Rodriguez had survived the immediate threat, but still, Castro seemed to have a better chance of pitching the ninth inning then Rodriguez did of pitching the sixth. The next time Hedges stepped to the plate, though, Rodriguez was working smoothly, inducing a comebacker for a double play in the sixth.
“There’s going to be that sticking point in every game, especially with young guys like Elvin,” catcher Eric Haase said. “It’s good to see him make those adjustments and continue to eat innings for us after the damage. He went out there and gave us three more strong innings. That’s really all you can ask for from him.”
Only a two-out walk to No. 9 hitter Myles Straw prevented Rodriguez from a quality start; he finished with 5 2/3 innings of three-run ball. It meant nothing in the outcome, as Tigers hitters swung and missed on McKenzie’s way to a career-high 12 strikeouts. It meant plenty for Rodriguez, for whom the outing was a much-needed assurance that he can pitch at this level. With a little refinement, he can pitch even more effectively.
“I just told him I was proud of how he responded to the outing,” Hinch said. “Based on how he was the last time, he didn’t back down. He got out of a couple crucial jams to keep us in the game, where it could’ve broke open like it has in the past.”
Rodriguez made Detroit’s Opening Day roster after a rash of bullpen injuries, and jumped into a starting role in May after more injuries depleted the rotation. He was sent back to Triple-A Toledo after giving up 18 runs on 19 hits over consecutive starts against the Yankees and Blue Jays. The Yankees outing became a much-publicized display of tipping pitches.
“Basically my mindset down there in Toledo was to set up and get another opportunity,” Rodriguez said through Tigers media relations coordinator Carlos Guillen. “I knew that opportunity was going to come, but basically what I wanted to do was prepare myself for when I get the call.”
Rodriguez tweaked his curveball in his last outing for the Mud Hens in anticipation of that call. It didn’t work as hoped. Out of 10 curveballs he threw, according to Statcast, he drew no swings and only one called strike, helping put him behind in counts to more than half of his 27 batters.
“I wasn’t completely comfortable with it,” he said, “but I was working on it during the game. I have to keep working on that. I’ve been working on finding that spot in the release point to feel more comfortable in throwing it.”
Eventually, he saved his outing by shelving his curveball for more sliders, which drew four swings-and-misses.
“Once he made that adjustment, he made some pitches and was right back in there,” Haase said.
The Tigers optioned Rodriguez back to Toledo after the game, a planned move to make room for Jose Cisnero’s return from the injured list. But he’s all but assured to return at some point after the All-Star break. The Tigers badly need starting depth, especially with Alex Faedo still battling right hip soreness and Matt Manning just starting a rehab assignment this weekend.

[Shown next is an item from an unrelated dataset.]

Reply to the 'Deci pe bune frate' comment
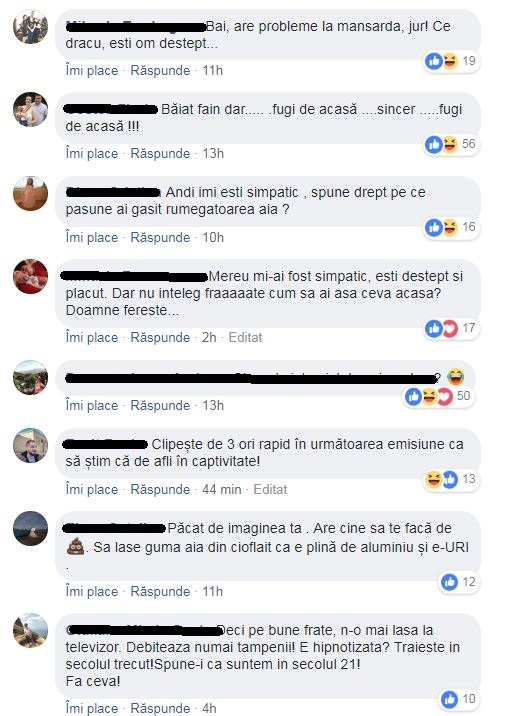Screen dimensions: 513x716 (160, 708)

Just as important, the Tigers need to figure out if the 24-year-old Rodriguez has the potential to be part of their rotation or fits more as a depth piece. The decision could come down to whether he can be consistent with his arsenal.
“Just not [be] scared to throw his stuff in the zone,” Haase said. “He’s got really good stuff. He’s up here for a reason. But when you’re giving guys free passes, it’s not good for anybody.”